Nun erklärte Strehler, er wolle zeigen, was Goldoni „gegen die Commedia dell’arte geschrieben hat“. Dem entgegen setzt er sofort mit einem sich geradezu überkollernden Tempo ein und nützt jede Gelegenheit zu Klamauk. Wider Erwarten mäßigt er diese Ansätze im Stück nicht, sondern steigert sie sogar. Nur im zweiten Teil gibt es besinnlichere Szenen, psychologische Zartheit und vor allem Stimmungshaftes vom vorzüglichen Bühnenbild her, das Ezio Frigerio entworfen hat. Die ausschließliche Verwendung von Seitenlicht, auch in den Innenräumen, modelliert eindrucksam die Szene. Haupteinwand gegen die Aufführung: Der Vorwurf würde allenfalls eine Spieldauer von drei Stunden rechtfertigen, aber nicht von fünf. Strehler fehlt das Maß. Vorzügliche Übersetzung von Piero Rismondo.

Zwei junge Paare beherrschen die Szene: die reizvolle Andrea Jonasson und Frank Hoffmann, die quieck- lebendige Gertraud Jesserer und Rudolf Melichar.
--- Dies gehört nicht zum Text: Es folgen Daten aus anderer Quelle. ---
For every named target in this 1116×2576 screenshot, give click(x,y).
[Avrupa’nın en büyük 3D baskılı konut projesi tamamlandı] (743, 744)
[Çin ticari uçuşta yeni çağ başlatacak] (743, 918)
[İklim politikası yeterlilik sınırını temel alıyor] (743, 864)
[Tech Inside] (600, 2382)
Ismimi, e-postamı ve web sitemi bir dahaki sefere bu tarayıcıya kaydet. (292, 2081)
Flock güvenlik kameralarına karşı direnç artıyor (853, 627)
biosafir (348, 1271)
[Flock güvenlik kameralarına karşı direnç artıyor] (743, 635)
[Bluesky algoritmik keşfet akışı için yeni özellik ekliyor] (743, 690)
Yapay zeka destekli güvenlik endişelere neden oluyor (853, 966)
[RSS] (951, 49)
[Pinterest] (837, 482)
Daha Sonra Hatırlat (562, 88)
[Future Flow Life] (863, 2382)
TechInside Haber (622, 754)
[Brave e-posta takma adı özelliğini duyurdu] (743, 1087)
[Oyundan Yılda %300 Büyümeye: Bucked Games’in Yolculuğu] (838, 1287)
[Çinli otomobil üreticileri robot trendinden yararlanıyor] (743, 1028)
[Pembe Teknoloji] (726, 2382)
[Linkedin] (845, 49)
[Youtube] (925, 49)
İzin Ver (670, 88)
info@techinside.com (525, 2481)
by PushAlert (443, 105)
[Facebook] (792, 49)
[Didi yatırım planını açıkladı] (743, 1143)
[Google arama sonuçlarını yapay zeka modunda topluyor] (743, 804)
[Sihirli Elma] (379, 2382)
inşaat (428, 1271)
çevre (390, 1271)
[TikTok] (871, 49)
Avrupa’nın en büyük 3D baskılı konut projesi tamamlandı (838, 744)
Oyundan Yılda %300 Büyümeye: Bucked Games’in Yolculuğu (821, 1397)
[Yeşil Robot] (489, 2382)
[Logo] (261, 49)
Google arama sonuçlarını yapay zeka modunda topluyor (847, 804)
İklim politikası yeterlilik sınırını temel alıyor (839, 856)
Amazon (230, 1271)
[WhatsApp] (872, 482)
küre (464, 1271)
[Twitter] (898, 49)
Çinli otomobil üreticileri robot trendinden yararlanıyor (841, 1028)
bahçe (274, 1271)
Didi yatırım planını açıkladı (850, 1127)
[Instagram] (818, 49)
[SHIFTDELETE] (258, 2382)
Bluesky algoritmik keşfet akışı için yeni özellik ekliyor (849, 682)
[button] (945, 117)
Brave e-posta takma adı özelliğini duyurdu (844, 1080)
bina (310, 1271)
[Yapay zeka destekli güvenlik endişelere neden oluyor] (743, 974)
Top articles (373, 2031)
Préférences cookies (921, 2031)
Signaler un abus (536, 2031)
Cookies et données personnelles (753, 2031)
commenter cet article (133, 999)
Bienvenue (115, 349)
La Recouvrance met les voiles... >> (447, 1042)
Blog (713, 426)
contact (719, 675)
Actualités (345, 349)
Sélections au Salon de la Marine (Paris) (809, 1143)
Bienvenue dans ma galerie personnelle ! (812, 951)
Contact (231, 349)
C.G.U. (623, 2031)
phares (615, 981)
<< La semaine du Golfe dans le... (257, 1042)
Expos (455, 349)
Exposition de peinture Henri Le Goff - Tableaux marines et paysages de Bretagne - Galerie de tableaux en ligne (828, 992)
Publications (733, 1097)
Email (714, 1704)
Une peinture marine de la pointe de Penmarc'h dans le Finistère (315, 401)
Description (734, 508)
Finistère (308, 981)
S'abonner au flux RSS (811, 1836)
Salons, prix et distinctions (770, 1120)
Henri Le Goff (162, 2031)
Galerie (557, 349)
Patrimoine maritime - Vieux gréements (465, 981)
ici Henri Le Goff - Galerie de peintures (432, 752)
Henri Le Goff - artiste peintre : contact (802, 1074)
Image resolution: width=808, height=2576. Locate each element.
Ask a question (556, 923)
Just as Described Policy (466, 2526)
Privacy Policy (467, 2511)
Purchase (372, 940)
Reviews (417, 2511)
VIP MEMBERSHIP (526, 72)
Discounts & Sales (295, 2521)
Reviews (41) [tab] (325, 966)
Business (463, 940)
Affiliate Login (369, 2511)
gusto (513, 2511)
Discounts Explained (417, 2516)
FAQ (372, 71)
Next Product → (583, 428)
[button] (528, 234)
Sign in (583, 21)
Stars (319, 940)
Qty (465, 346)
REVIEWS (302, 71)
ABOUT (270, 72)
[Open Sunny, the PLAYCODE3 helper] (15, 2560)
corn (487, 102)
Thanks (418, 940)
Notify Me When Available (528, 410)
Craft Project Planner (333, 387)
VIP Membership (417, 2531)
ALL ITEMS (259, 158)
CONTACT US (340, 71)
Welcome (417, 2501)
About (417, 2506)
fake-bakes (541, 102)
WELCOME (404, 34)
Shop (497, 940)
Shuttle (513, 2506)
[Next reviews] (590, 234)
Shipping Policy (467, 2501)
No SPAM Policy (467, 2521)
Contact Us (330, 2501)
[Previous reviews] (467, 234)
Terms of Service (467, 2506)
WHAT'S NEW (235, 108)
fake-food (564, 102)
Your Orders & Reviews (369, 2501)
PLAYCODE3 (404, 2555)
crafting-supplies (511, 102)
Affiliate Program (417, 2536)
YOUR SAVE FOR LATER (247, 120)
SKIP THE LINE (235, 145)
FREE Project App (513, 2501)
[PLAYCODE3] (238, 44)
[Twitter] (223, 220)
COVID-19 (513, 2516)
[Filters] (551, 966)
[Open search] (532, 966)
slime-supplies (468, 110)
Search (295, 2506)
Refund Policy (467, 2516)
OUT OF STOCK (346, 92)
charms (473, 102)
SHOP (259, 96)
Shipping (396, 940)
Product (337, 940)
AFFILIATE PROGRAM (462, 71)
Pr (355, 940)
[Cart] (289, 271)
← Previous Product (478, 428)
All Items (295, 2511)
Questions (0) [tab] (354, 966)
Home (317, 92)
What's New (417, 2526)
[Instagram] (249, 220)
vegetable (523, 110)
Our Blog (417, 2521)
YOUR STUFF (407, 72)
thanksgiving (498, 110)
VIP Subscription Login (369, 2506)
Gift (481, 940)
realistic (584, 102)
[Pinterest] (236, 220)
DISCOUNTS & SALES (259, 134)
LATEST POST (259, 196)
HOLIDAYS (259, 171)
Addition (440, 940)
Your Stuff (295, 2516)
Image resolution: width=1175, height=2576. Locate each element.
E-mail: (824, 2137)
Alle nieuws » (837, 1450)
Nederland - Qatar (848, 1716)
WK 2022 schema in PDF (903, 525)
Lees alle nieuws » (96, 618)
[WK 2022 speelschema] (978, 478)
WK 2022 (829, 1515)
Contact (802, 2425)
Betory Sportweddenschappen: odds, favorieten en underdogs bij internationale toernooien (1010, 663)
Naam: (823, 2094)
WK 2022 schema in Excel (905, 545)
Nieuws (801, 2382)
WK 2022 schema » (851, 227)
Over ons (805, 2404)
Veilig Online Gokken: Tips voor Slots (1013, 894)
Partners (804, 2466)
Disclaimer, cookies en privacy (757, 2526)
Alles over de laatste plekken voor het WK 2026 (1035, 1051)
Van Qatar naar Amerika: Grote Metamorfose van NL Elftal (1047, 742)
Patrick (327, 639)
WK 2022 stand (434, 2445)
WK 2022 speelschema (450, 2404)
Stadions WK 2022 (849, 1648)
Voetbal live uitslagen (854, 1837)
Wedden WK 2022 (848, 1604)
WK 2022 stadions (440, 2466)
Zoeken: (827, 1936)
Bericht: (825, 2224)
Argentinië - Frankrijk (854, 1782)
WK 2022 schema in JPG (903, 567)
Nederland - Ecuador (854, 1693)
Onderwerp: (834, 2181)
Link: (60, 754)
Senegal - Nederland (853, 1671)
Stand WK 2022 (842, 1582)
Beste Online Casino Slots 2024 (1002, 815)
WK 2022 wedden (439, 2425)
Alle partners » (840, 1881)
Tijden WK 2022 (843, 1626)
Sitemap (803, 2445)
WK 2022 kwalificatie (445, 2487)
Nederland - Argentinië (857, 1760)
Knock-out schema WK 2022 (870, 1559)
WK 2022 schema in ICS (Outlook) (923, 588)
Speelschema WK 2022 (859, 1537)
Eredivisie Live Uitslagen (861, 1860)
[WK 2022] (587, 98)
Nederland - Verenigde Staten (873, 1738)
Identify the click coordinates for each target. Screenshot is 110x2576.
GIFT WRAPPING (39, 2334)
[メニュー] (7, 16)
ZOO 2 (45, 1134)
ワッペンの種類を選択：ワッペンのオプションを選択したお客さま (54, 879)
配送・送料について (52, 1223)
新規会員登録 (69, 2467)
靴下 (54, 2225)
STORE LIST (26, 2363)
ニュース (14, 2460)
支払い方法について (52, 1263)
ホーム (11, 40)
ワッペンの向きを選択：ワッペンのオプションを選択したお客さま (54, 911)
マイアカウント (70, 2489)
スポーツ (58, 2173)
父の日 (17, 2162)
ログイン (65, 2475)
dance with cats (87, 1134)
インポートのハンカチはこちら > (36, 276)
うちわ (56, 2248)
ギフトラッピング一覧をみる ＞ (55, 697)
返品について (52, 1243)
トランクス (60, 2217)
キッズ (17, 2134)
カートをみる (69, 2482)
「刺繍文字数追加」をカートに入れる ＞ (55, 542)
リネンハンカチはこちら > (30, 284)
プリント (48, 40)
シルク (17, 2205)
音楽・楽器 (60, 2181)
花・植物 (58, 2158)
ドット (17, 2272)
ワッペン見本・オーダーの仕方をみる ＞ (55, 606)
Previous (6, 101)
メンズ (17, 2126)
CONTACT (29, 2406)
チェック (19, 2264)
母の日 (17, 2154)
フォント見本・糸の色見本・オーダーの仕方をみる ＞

Gut gezeichnete Gestalten bieten Manfred Inger, Otto Tausig, Johannes Schauer und Susi Nicoletti. Ein Schmarotzer wird durch Michael Heltau fast zum Hanswurst. Karl Paryla exaltiert abermals unerträglich in einer kleinen Rolle.

Es ist ein Verdienst, wieder einmal Strindbergs „Totentanz“ zu spielen und nicht die arge, fast ärgerliche Verflachung dieses Stückes durch Dürrenmatt unter dem Titel „Play Strindberg“. Eine Tourneeaufführung brachte an einem Abend im Theater in der Josefstadt das zweiteilige Bühnenwerk, das der Regisseur der Wiedergabe, Rudolf Noelte, der auch die deutsche Fassung besorgte, „Der Todestanz“ benannte, um es von der Vorstellung mittelalterlicher Totentänze abzuheben. Das starke Erlebnis dieses Abends bestand darin, daß diese Euphorie des Geschlechterhasses, in der aber nicht eine Frau wie sonst bei Strindberg, sondern der Mann, Kapitän Edgar, vampyrhafte Züge aufweist, con sordino gespielt wird. Es gibt kaum ein lautes Wort, das Perfide ist fast als ein Belangloses immer wieder in Schweigen gebettet. Die Wirkung der Einsamkeit, des Lastenden, des Getriebenseins wird dadurch gesteigert. Daß sich diese Dichte aber gegen Schluß verringert, ist durch das Streichen sehr notwendiger Exaltationen des Verhaltens — etwa das erzwungene Küssen des Fußes der Frau — bedingt. Noelte meidet nicht nur das laute Wort, auch das laute Tun. Bernard Minetti hat in aller Gelassenheit die steinerne Härte dieses „Vampyrs“, eine großartige Leistung. Giftgesättigt und doch auch beherrscht wirkt Elfriede Rückert als seine Frau Alice. Dem Quarantänemeister gibt Paul Edwin Roth glaubhaft eine etwas umgängigere Wesensart. Intensität spürt man bei Christiane Schröder als Edgars Tochter. Nur das erste der beiden Bühnenbilder von Walter Dörfler vermittelt das Beklemmende des Stückes.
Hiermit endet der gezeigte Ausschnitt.